▶ [EXERCISE BRIEF] Copy out the listing below in full, including each request, but add -40 to every number in the answers: the coordinates and viewport dimensions. Leave the pictures out.

▶ [INPUT MATERIAL]
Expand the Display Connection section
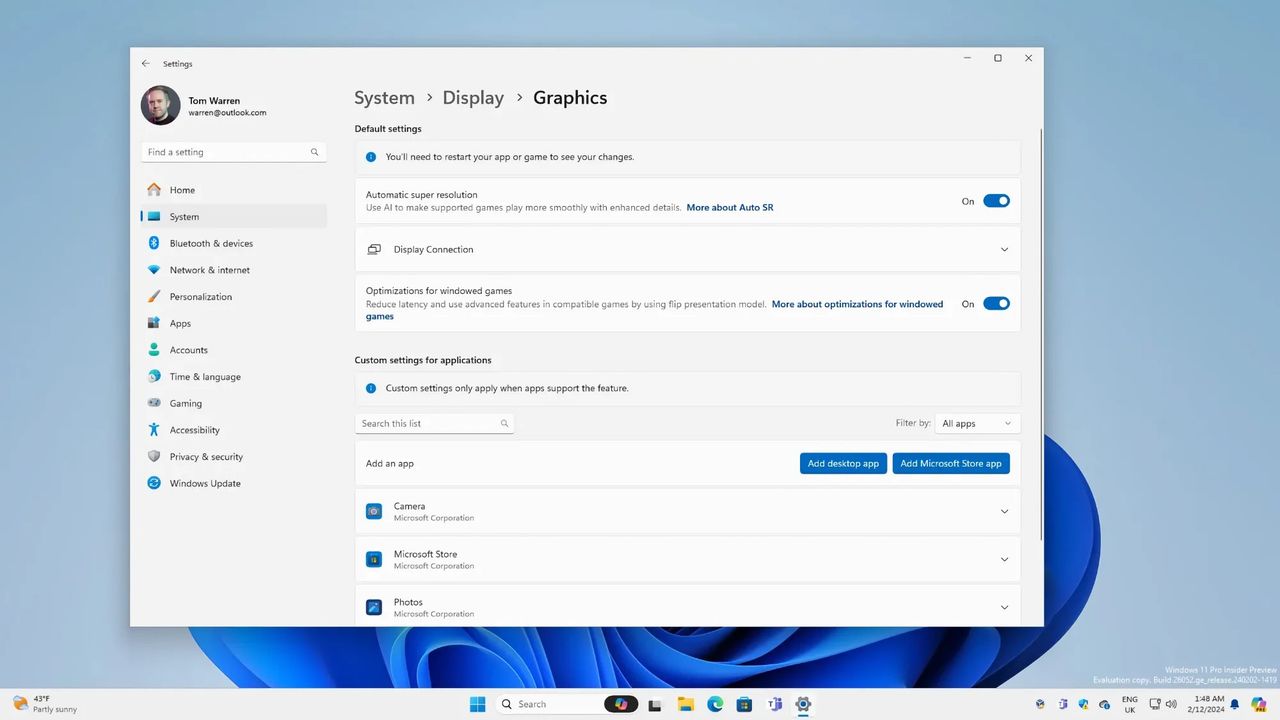Viewport: 1280px width, 720px height. coord(1004,249)
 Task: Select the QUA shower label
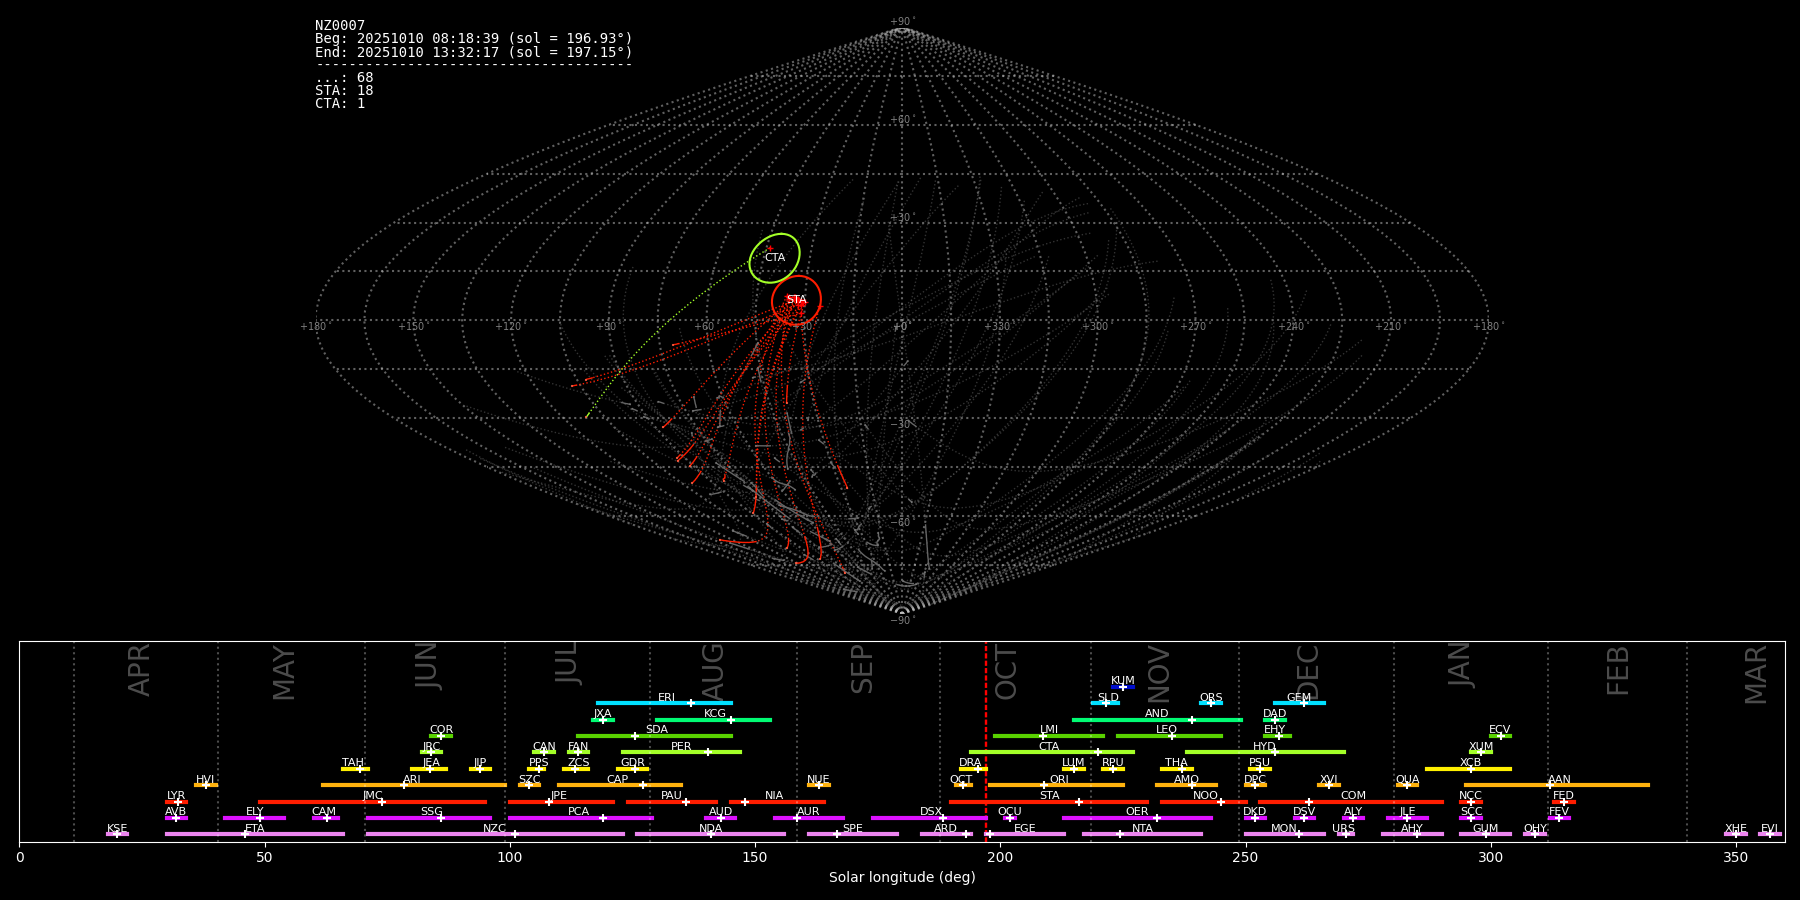coord(1407,780)
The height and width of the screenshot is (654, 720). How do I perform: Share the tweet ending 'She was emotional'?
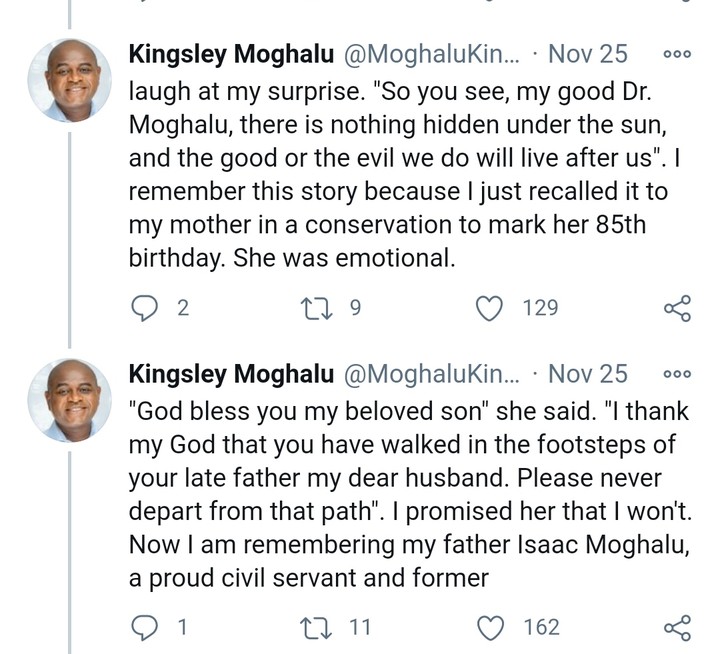(x=677, y=308)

▶ [TASK SOLUTION]
Expand the Display Connection section
Viewport: 1240px width, 680px height. coord(964,209)
 Task: Select the QUA shower label
coord(1367,740)
The height and width of the screenshot is (654, 720). How do I perform: Share the tweet ending 'She was emotional'?
(x=637, y=268)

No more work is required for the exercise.